DETERMINATION AND REASONS
1. The Appellant is a national of Albania. Her dependent is her infant daughter born in the UK. She has permission to appeal against the decision of the First-tier Tribunal (Judge Irvine) to dismiss her appeal against a decision to remove her from the UK. That decision followed a rejection of her claims for international protection under the Refugee Convention and the European Convention on Human Rights.
Background and Matters in Issue
2. The basis of the Appellant’s claim was that she had been trafficked into prostitution in Italy but had managed to escape the gang who held her, which was headed by her then husband. She fears that if returned to Albania today she will be identified and re-trafficked or otherwise punished for having escaped. Alternatively she fears that she will be re-trafficked by others or otherwise face discrimination amounting to persecution by Albanian society who will perceive her, a single mother with a young child, as having been a prostitute.
3. Her claim was refused on the 1st November 2012. The Respondent did not believe the Appellant’s account of having been trafficked to Italy. She had given inconsistent evidence at the asylum interview about when she went to Italy and how long she spent there. The Respondent doubted that her husband would prostitute her. She had, in the Respondent’s view been unable to furnish the account with any significant consistent or coherent detail. It was unclear why she had not managed to escape earlier. Her claim that she had managed to return to Albania after spending €20 on a taxi to take her to Bari was rejected since the distance to Bari from Rome, where she claimed she was held, is over 500km. The Respondent also found contradiction in the Appellant’s evidence that when she was in Italy she had managed to speak on two occasions to her father but had not told him about what was happening to her. In the alternative the Respondent considered that there would be no risk of the Appellant being re-trafficked from Albania and that there would be a sufficiency of protection there for her. The asylum claim was rejected and on the 6th November 2012 the Respondent decided to remove the Appellant from the UK.

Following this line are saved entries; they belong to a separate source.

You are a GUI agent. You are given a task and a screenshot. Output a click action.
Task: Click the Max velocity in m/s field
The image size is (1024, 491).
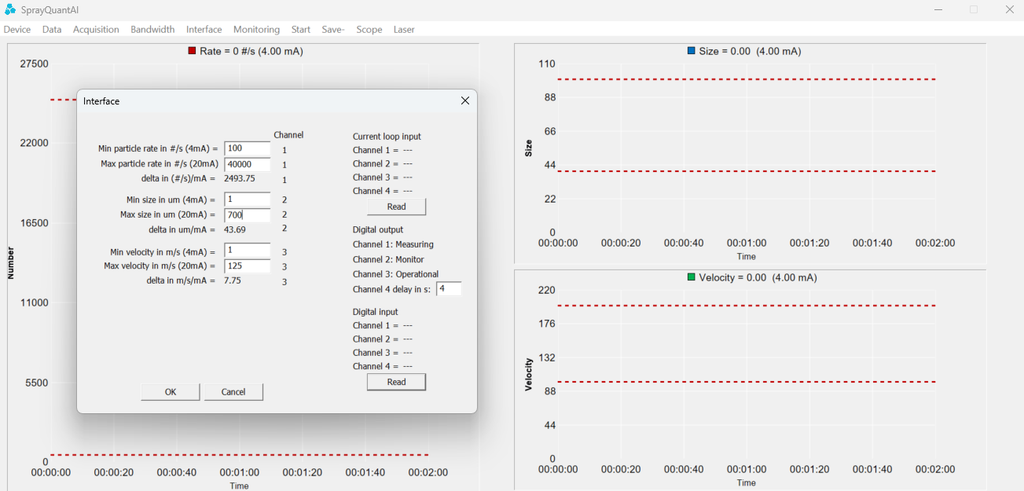tap(248, 266)
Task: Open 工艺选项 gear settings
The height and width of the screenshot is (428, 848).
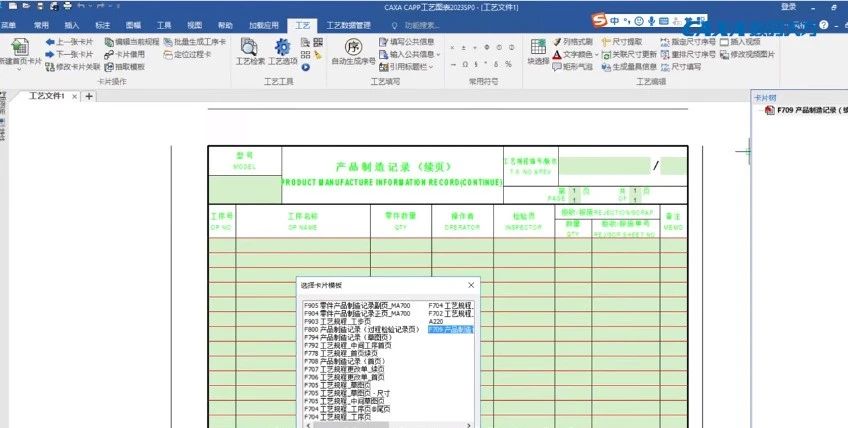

4. The matter came before the First-tier Tribunal and in a determination dated the 2nd January 2013 Judge Irvine dismissed the Appellant’s appeal.
5. Permission to appeal to the Upper Tribunal was granted by Judge Chalkley on the 22nd February 2013. In a response under rule 24 [1] Ms Marsh, Senior Caseworker at the Home Office, conceded that the determination of the First-tier Tribunal could not stand. The Respondent accepted that the First-tier Tribunal had failed to make findings about the central matters in issue and had based its findings on credibility on peripheral matters. The Respondent invited the Upper Tribunal to list the appeal for a full oral “continuance hearing”.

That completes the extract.